Re: [PATCH 13/15] powerpc/watchpoint: Don't allow concurrent perf and ptrace events

From: Christophe Leroy
Date: Tue Mar 17 2020 - 07:16:37 EST




Le 09/03/2020 Ã 09:58, Ravi Bangoria a ÃcritÂ:
ptrace and perf watchpoints on powerpc behaves differently. Ptrace

On the 8xx, ptrace generates signal after executing the instruction.

watchpoint works in one-shot mode and generates signal before executing
instruction. It's ptrace user's job to single-step the instruction and
re-enable the watchpoint. OTOH, in case of perf watchpoint, kernel
emulates/single-steps the instruction and then generates event.
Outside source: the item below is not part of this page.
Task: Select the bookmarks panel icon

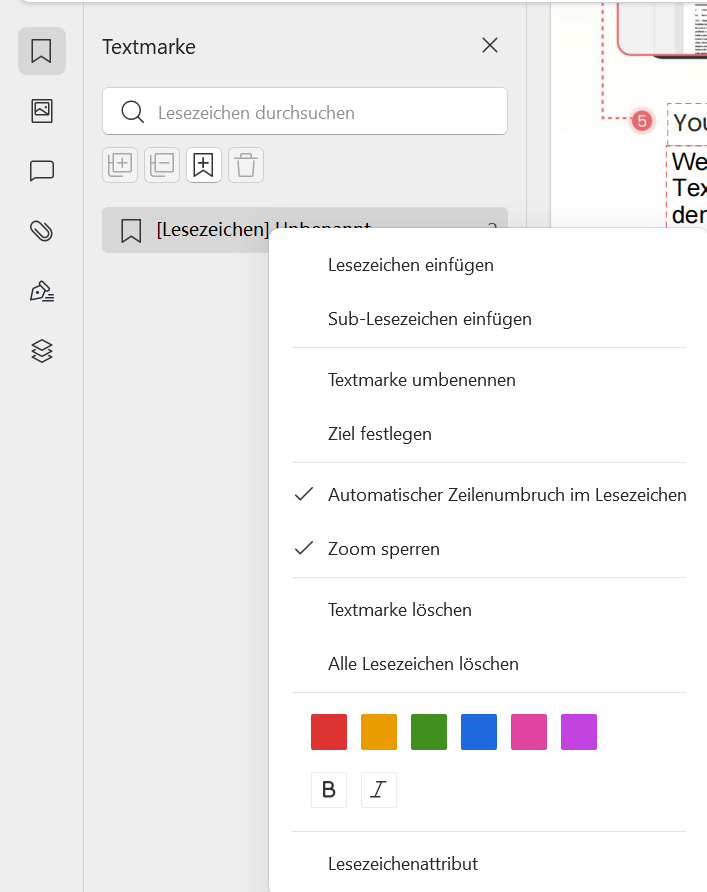Action: [x=41, y=50]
If perf
and ptrace creates two events with same or overlapping address ranges,
it's ambiguous to decide who should single-step the instruction. Because
of this issue ptrace and perf event can't coexist when the address range
overlaps.

Ok, and then ? What's the purpose of this (big) patch ?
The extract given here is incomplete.